As one of sensitive signal that has highest cross section area (10 -16cm2/molecule), fluorescence is widely used in analytical chemistry. For analysis of target materials, fluorophores are incorporated with target materials directly or with probes, which have specificity to the target materials. After following procedures such as separation, target materials are identified by analyzing intensity and color of obtained emission from the fluorophore. Mostly, organic fluorophores have been used. However, they have some intrinsic limitations such as instability against photobleaching, cross-talk to neighboring colors and specific excitation wavelengths, which lead to sophisticated instrumentation for multiple excitations. During recent decades, nanomaterials with novel optical, electromagnetic and biological properties have been synthesized to overcome conventional drawbacks in biological, electrical or medical applications. Among them, inorganic fluorescent nanocrystals called quantum dots have been applied successfully to analytical chemistry because of the novel optical properties such as broad energy range for multi-excitation and stable and narrow symmetric emission with high extinction and quantum efficiency.
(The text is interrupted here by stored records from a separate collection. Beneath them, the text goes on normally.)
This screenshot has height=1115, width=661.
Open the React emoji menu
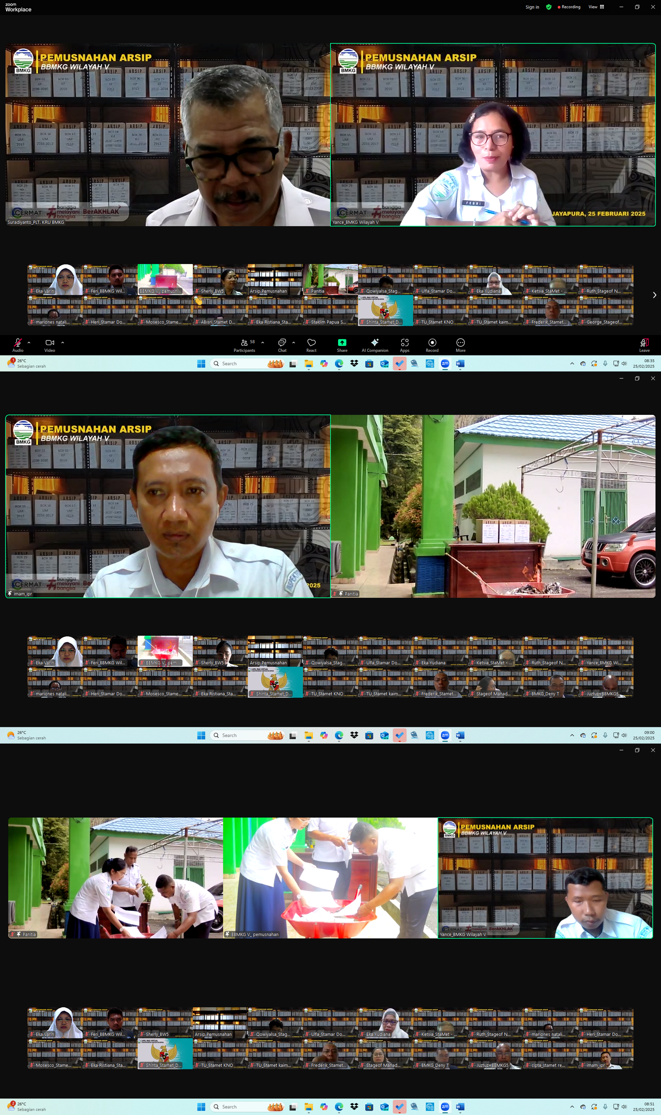click(x=311, y=343)
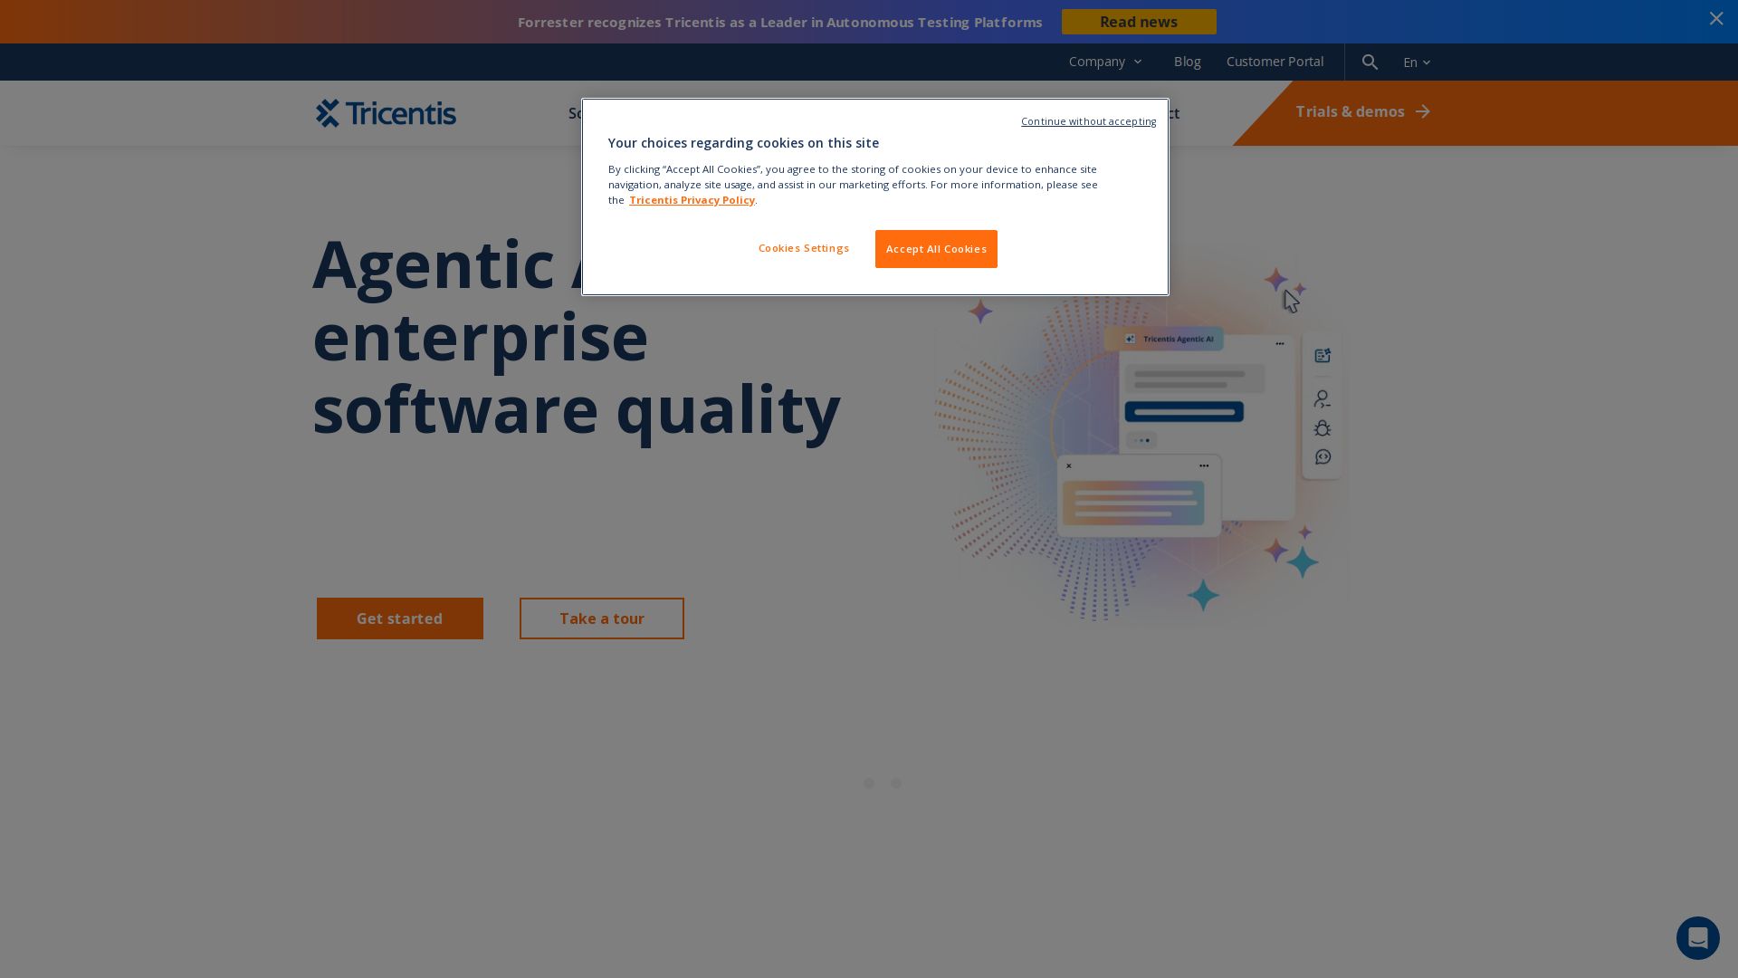Open Cookies Settings

pos(803,248)
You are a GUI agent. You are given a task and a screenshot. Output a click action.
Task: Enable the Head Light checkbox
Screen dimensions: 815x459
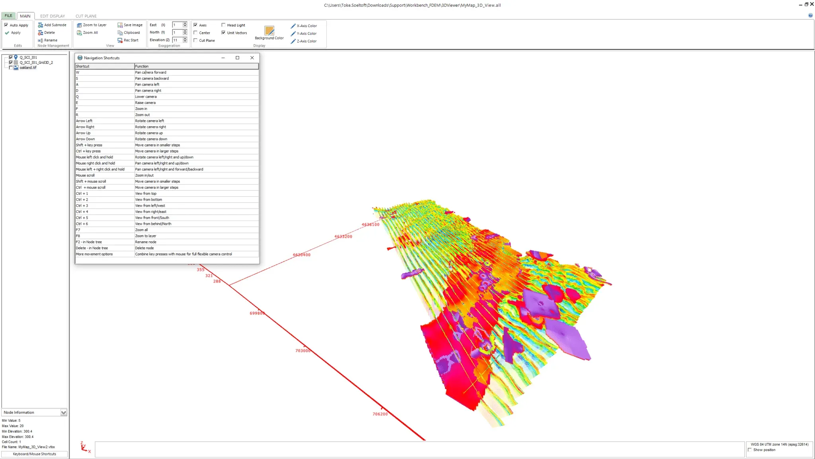[x=224, y=25]
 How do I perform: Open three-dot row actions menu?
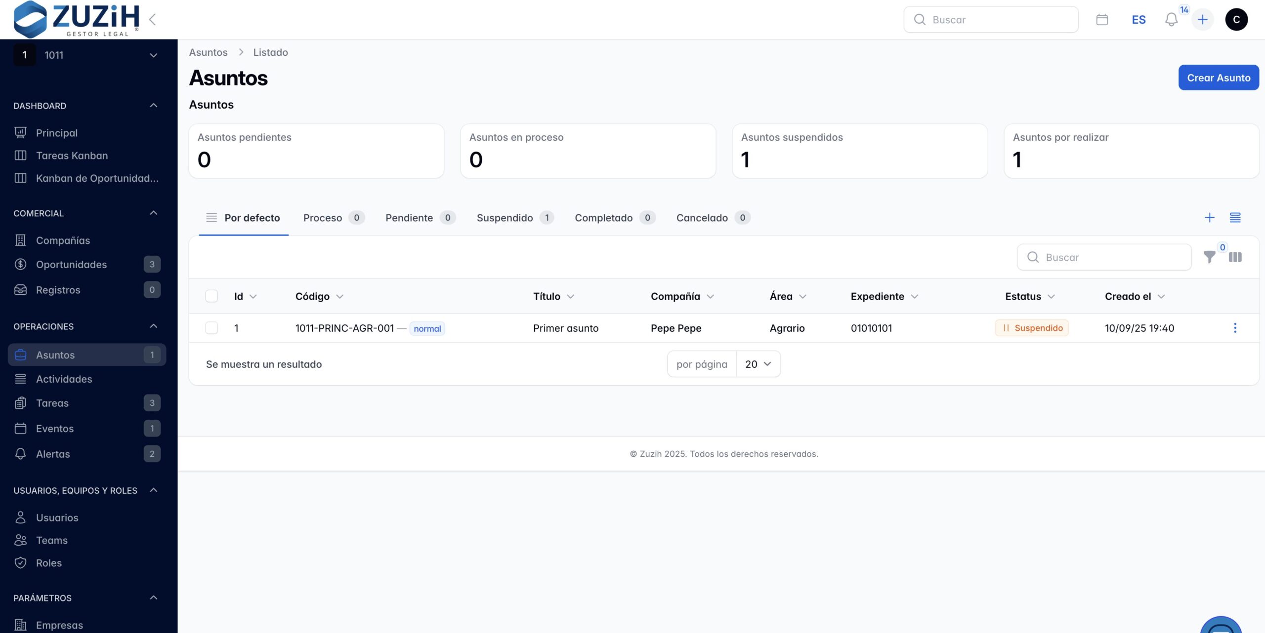pos(1235,328)
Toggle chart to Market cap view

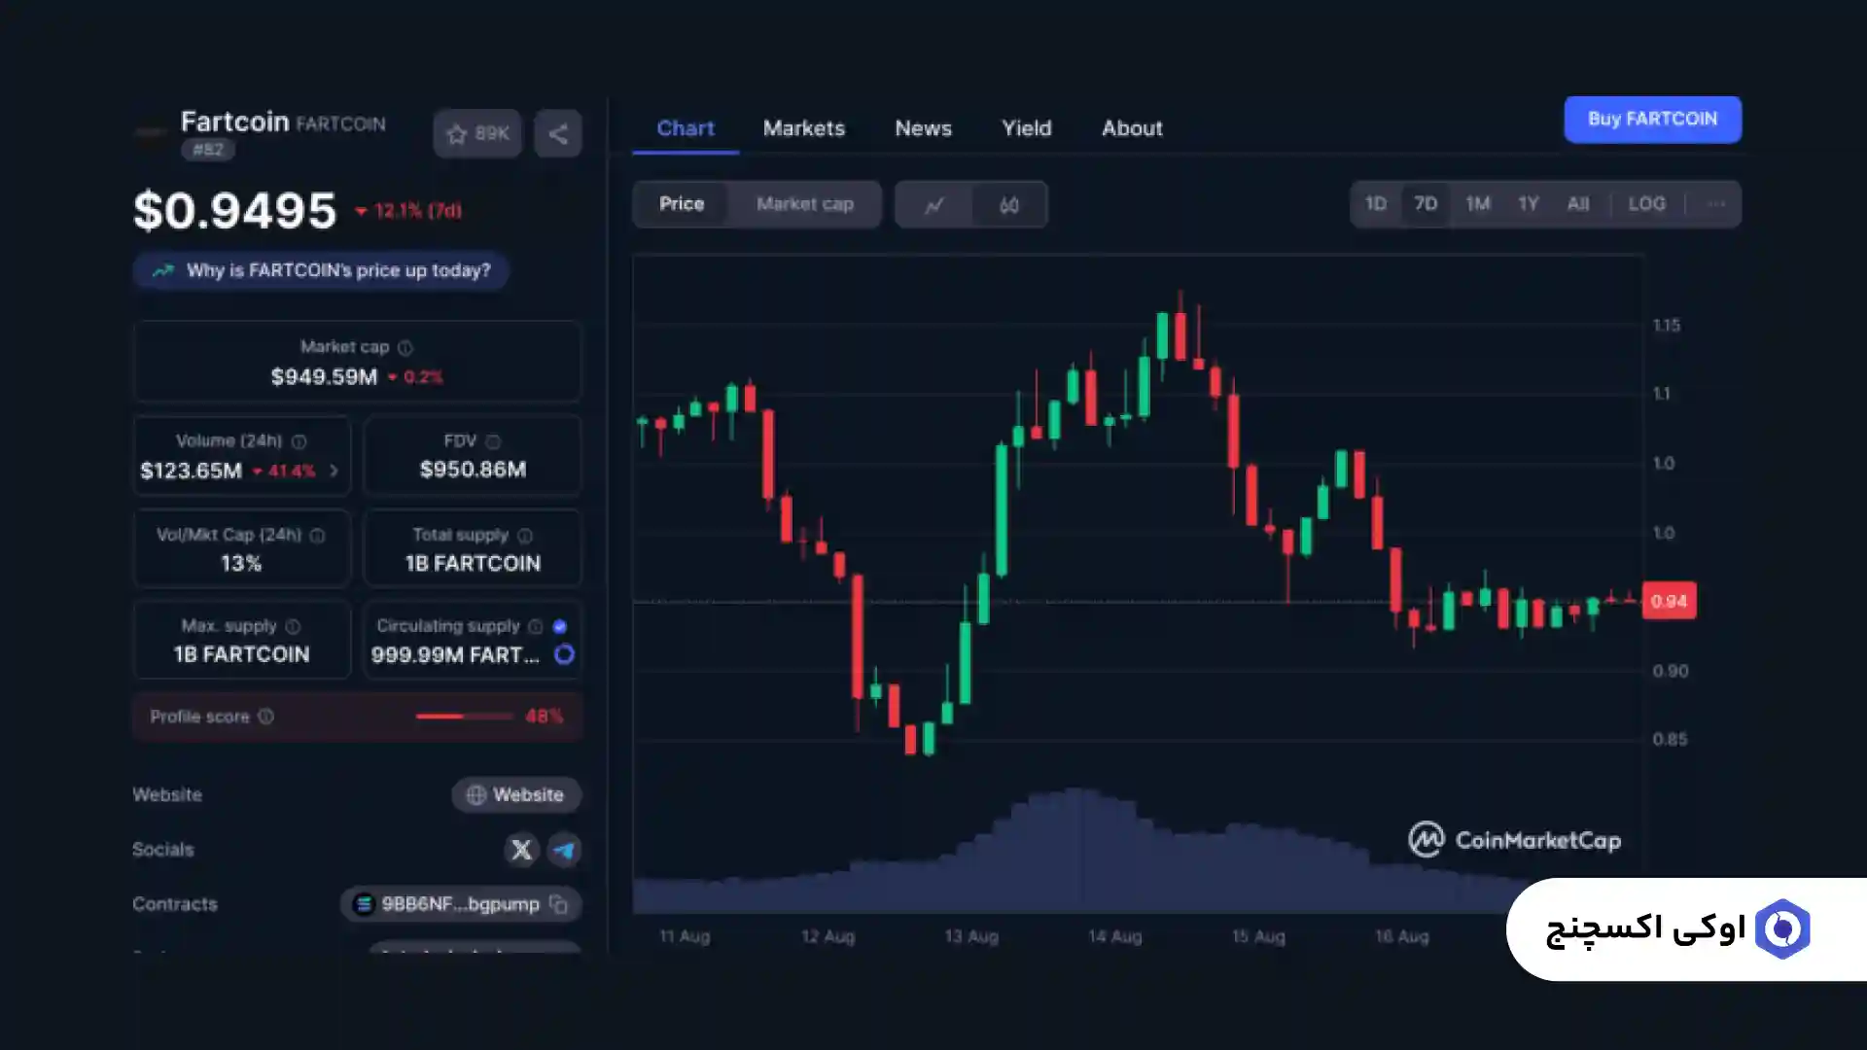(x=804, y=204)
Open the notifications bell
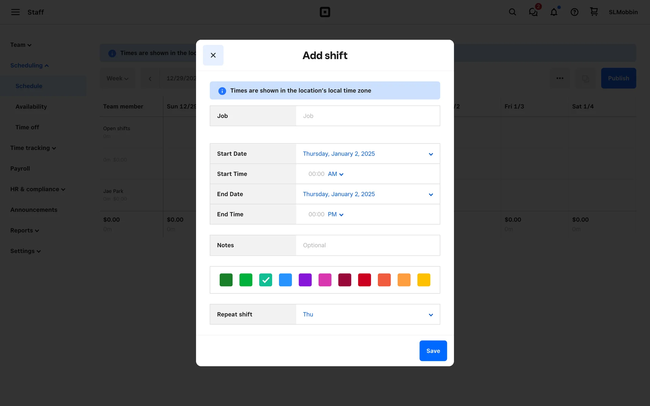Viewport: 650px width, 406px height. 554,12
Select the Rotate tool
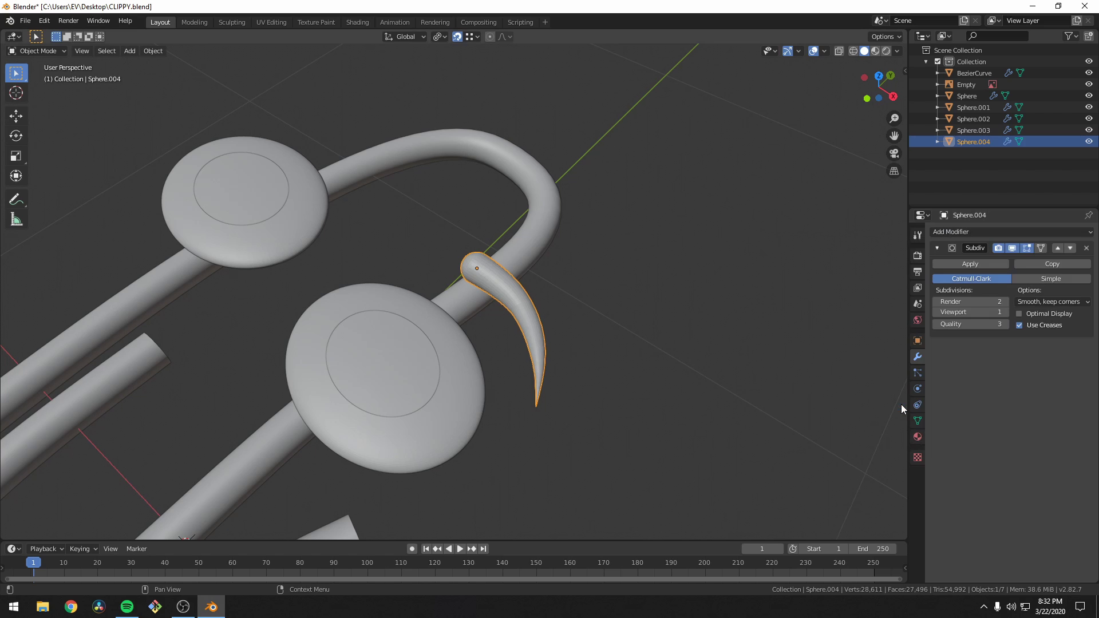The height and width of the screenshot is (618, 1099). [x=16, y=136]
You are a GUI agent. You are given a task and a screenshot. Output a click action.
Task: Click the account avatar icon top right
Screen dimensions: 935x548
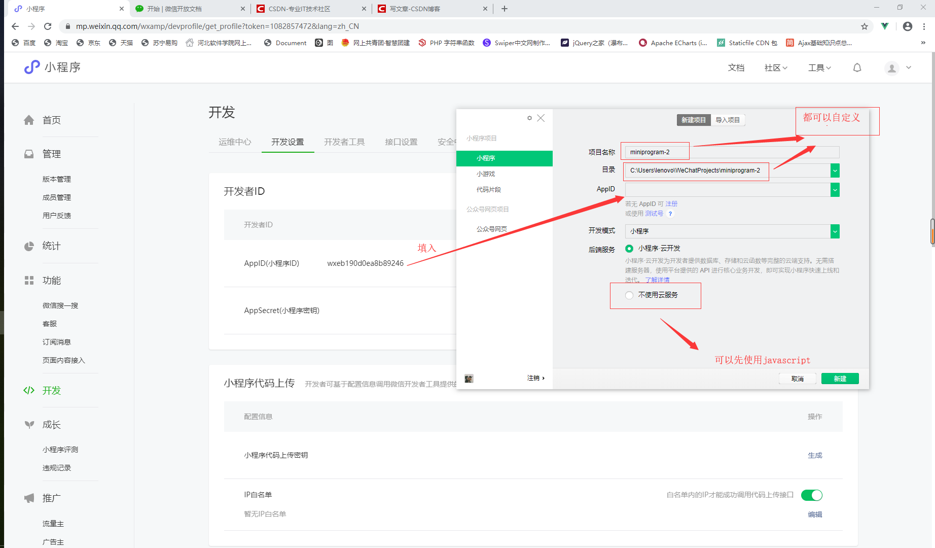(891, 68)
The large surface area to volume ratio enables the integration of these fluorescent dots with functional molecules for specific and sensitive communication with other complementary substrates. Hence, this dissertation investigates the use of quantum dots towards developing hybrid nanoprobes for analysis of nanoscale materials such as DNA and carbon nanotubes, which have significant impact on modern science or engineering.; For developing multicolor hybrid nanoprobes for target DNA detection, molecular beacons were conjugated with multicolor QDs. The hybrid nanoprobes showed long term stability and specificity to the target DNA. Multicolor gel electrophoresis was developed by using the hybrid nanoprobes. The developed multicolor gel electrophoresis could detect up to 8ng of target DNA with single base mismatched discrimination.; For an analysis of single wall carbon nanotubes (SWNT), a visualization technology was developed. Sodium-dodecyl-sulfonate (SDS) dissolved only SWNT selectively from contaminations and multiwall carbon nanotubes in an aqueous buffer. The hybrid probe made of QDs and SDS layer, which made stable suspension of SWNT, was applied to characterize quality of different SWNT samples by using fluorescent microscopy.